# My Friday Violation pics.....



## jwjrw (Jan 14, 2010)

Is it a complete tear out or a fix what is hacked up?


----------



## Frasbee (Apr 7, 2008)

It works don't it?


----------



## 480sparky (Sep 20, 2007)

Eww. Leviton devices...... in a Carlon box.

How absolutely uncivilized.


----------



## davis9 (Mar 21, 2009)

This was just part of the house, the rest was in good shape for the age.

Seems the Kitchen and bath had been remodeled in the last 10 yrs... This is what was uncovered.
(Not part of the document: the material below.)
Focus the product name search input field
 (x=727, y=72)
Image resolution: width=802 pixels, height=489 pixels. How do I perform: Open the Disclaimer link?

There were plenty more splices, just unbelievable. I have seen a lot of crazy stuff, but this takes the cake.

Tom


----------



## davis9 (Mar 21, 2009)

Frasbee said:


> It works don't it?



I think it did.

I really enjoy the bare copper running through the box cutout tot he switch.

Tom:no:


----------



## HARRY304E (Sep 15, 2010)

davis9 said:


> I think it did.
> 
> I really enjoy the bare copper running through the box cutout tot he switch.
> 
> Tom:no:


Good thing we have license's in MA/NH.:lol::lol:


----------



## davis9 (Mar 21, 2009)

The job is in MA on the North Shore....

Tom


----------



## HARRY304E (Sep 15, 2010)

davis9 said:


> The job is in MA on the North Shore....
> 
> Tom


yes that is whats scary


----------



## HARRY304E (Sep 15, 2010)

davis9 said:


> The job is in MA on the North Shore....
> 
> Tom


Here's a job i looked at last week.in Brookline


----------



## 480sparky (Sep 20, 2007)

Hmmmm. I wonder what happened to the nail............
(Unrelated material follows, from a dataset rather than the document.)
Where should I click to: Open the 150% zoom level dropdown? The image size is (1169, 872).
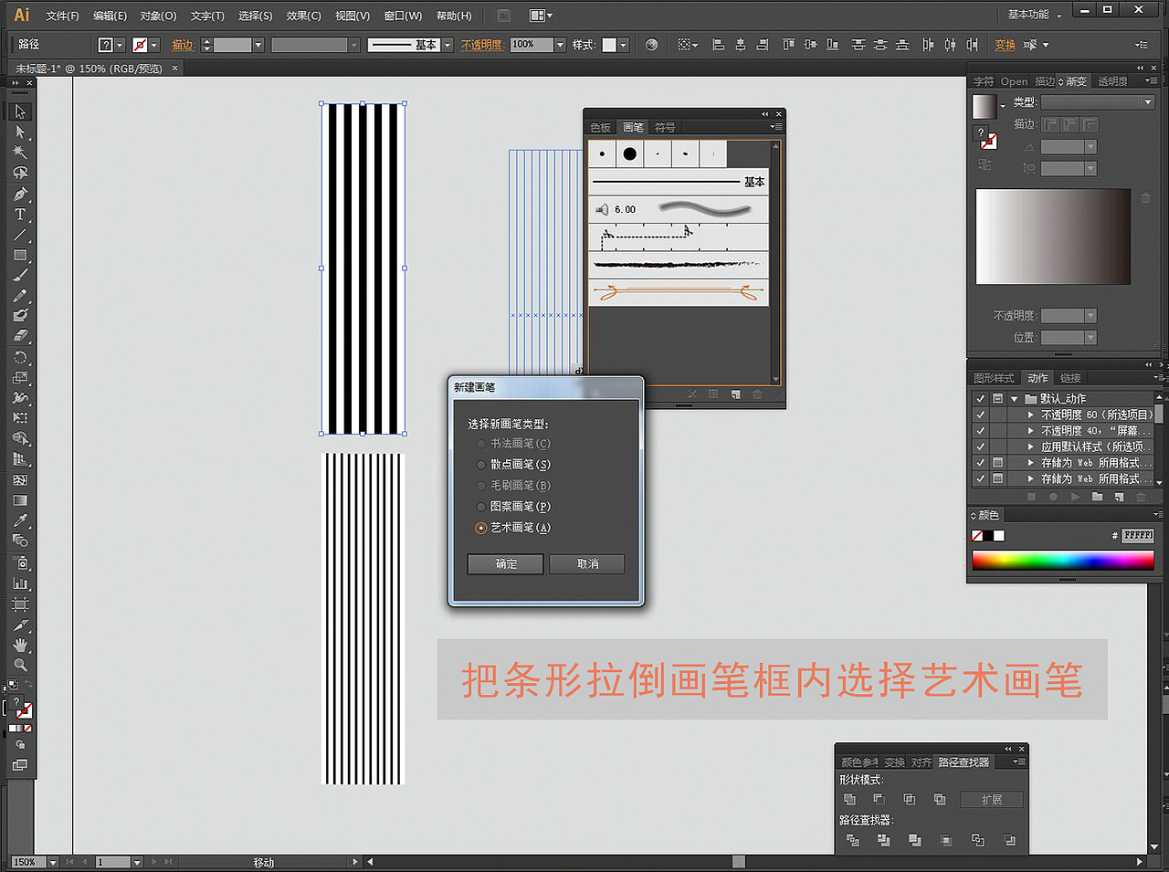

Do ya 'spose it's _Scotchkoted_ to the stud? ​


----------



## McClary’s Electrical (Feb 21, 2009)

480sparky said:


> Hmmmm. I wonder what happened to the nail............​
> 
> 
> 
> ...


 

They couldn't afford another nail


----------



## 480sparky (Sep 20, 2007)

mcclary's electrical said:


> They couldn't afford another nail



Maybe because they spent it all on rubber tape. :blink:


----------



## davis9 (Mar 21, 2009)

Here's one from a year ago, nice color selection.

Tom


----------



## doubleoh7 (Dec 5, 2009)

"You can do it, Home Depot can help!"


----------



## HARRY304E (Sep 15, 2010)

:lol:


doubleoh7 said:


> "You can do it, Home Depot can help!"


 :lol::lol::lol:


----------



## Mr. Sparkle (Jan 27, 2009)

All I see is $$$$$$$$


----------



## Leviticus (Sep 29, 2010)

HARRY304E said:


> Here's a job i looked at last week.in Brookline


Holy Sheet, that's cute...


----------



## davis9 (Mar 21, 2009)

Mr. Sparkle said:


> All I see is $$$$$$$$


I agree, just need to figure out if I have enough time to meet the job schedule, haven't been this backed up in a couple years. Debating on a new hire, not sure I want the headache though.:blink:

Tom:laughing:


----------



## Ima Hack (Aug 31, 2009)

480sparky said:


> Hmmmm. I wonder what happened to the nail............​
> 
> 
> 
> ...


Box is mounted on the wrong side, see the angle of the nail slots? Bet they screwed it to the stud inside the box. (not that there's anthing wrong with that) I do it all the time.


----------



## McClary’s Electrical (Feb 21, 2009)

Ima Hack said:


> Box is mounted on the wrong side, see the angle of the nail slots? Bet they screwed it to the stud inside the box. (not that there's anthing wrong with that) I do it all the time.


 


I bet you're right. Good catch


----------



## wayne g (Nov 28, 2010)

Home owners or unqualified people get something to work but don't understand that a fire is around the corner, "Thanks to the hard working real Electricians out there are the professionals who can turn a fire harzard into a code compliant job.


----------



## John (Jan 22, 2007)

Ima Hack said:


> Box is mounted on the wrong side, see the angle of the nail slots? Bet they screwed it to the stud inside the box. (not that there's anthing wrong with that) I do it all the time.


No..they mounted the box upside down and couldn't figure out why the nails couldn't be pounded in. So they cut them off and pounded the nails inside the box.:whistling2:


----------



## davis9 (Mar 21, 2009)

I ended up taking this job, 50% old work 50% new, I wish they would have finished taking down the plaster everywhere. This one got 100% new wiring in it. Turned out pretty nice on my end, waiting for the plasterers to finish up the patch work and new stuff still though.

Tom


----------